No hay fuego como la lujuria; no hay agarre como el odio; no existe ningún engaño como una red; no hay río como el antojo.

Comentario profundo

El Buda pronunció este verso en el Monasterio de Jetavana en relación con cinco seguidores laicos que asistieron a un discurso. Mientras el Buda enseñaba con imparcialidad, sólo un oyente prestó atención; los demás estaban distraídos por hábitos arraigados en sus vidas pasadas: dormir, jugar con la tierra, mirar al cielo o juguetear con las ramas.

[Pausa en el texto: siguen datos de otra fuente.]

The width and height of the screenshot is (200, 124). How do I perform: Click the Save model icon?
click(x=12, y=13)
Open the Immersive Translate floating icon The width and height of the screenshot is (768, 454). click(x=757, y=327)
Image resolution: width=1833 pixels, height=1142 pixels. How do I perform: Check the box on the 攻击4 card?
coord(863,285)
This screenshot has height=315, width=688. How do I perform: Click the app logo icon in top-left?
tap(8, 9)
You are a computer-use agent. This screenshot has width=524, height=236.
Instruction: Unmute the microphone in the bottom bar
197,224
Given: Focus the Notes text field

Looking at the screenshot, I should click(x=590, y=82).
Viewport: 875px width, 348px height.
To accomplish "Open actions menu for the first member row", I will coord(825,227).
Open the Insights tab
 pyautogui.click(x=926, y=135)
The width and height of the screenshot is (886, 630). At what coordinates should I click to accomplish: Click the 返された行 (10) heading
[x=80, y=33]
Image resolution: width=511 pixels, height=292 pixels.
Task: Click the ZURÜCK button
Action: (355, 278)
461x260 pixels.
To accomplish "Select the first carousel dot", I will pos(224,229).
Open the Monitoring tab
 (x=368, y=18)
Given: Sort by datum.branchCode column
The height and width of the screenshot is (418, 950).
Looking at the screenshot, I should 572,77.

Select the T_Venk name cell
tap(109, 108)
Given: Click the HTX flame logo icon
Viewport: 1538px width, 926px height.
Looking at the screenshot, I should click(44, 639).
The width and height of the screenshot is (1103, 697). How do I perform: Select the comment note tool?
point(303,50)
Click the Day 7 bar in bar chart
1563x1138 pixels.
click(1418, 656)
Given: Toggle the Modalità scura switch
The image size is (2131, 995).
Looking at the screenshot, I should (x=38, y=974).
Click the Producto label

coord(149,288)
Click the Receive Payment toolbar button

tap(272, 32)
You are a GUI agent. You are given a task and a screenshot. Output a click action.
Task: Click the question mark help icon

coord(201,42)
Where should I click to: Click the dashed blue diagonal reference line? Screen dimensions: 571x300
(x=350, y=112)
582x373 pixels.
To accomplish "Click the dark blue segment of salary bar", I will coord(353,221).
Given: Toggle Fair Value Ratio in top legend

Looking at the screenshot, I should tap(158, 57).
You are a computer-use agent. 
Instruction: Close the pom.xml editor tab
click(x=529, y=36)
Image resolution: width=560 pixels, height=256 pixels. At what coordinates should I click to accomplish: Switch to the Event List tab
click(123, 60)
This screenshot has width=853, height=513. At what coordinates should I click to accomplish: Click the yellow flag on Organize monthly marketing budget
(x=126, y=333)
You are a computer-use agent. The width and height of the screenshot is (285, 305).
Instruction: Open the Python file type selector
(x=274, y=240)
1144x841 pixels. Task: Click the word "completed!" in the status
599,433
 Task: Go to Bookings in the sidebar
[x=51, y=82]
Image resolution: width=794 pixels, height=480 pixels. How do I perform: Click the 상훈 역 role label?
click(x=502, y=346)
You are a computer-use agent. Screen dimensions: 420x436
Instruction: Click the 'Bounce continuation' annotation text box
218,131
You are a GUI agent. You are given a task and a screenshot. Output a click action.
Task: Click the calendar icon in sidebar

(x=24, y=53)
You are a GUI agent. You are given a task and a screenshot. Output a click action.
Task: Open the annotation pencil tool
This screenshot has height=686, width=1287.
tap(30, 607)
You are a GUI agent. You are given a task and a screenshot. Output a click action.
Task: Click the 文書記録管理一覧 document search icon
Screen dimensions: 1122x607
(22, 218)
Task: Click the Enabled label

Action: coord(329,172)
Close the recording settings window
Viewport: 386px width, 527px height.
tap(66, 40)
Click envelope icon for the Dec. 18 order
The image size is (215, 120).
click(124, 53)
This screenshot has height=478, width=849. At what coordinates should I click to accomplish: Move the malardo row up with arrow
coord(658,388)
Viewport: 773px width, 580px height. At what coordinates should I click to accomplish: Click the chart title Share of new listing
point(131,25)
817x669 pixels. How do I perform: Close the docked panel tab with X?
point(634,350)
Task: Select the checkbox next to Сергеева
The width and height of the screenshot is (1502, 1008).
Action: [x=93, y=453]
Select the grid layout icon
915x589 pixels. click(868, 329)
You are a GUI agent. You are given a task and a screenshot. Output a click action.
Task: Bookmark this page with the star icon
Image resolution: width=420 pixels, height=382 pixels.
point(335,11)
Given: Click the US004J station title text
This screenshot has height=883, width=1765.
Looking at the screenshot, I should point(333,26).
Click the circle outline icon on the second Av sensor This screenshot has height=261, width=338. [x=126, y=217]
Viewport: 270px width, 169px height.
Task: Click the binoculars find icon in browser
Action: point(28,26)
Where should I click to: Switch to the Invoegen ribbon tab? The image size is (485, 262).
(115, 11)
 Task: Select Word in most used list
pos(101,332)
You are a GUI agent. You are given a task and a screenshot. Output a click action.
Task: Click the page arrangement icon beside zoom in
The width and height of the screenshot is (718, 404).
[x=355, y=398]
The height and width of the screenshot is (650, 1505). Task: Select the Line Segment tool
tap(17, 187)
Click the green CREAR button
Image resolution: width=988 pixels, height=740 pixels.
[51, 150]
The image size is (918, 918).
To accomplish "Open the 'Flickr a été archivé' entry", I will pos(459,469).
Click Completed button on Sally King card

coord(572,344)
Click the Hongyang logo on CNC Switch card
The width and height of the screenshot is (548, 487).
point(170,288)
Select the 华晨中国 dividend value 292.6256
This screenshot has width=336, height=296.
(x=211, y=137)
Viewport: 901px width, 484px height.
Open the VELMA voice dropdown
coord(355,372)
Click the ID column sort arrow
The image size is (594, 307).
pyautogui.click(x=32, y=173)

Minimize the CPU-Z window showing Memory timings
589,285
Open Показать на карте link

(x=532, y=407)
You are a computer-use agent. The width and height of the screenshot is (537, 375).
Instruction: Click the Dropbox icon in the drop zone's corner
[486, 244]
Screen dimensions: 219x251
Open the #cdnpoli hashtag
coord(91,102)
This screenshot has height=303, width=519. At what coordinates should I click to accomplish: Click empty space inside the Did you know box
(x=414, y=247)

El Buda explicó que estos comportamientos eran vestigios de sus existencias anteriores (como serpiente, insecto, astrólogo y mono, respectivamente). Sólo el oyente que había practicado como brahmán cantando los Vedas durante quinientas vidas estaba preparado para comprender plenamente las enseñanzas. El Buda aprovechó esta ocasión para ilustrar los profundos impedimentos de 'Tham, Sân, Si' (Avaricia, Odio y Engaño). Advirtió que la lujuria actúa como un fuego consumidor, el odio como un abrazo restrictivo, el engaño como una red que ata y el anhelo como un río abrumador. Esta enseñanza sirve como un recordatorio eterno de que los hábitos mentales profundamente arraigados y las impurezas oscurecen la verdad e impiden que la mente reciba sabiduría espiritual, enfatizando la urgente necesidad de purificar el corazón para lograr una paz duradera.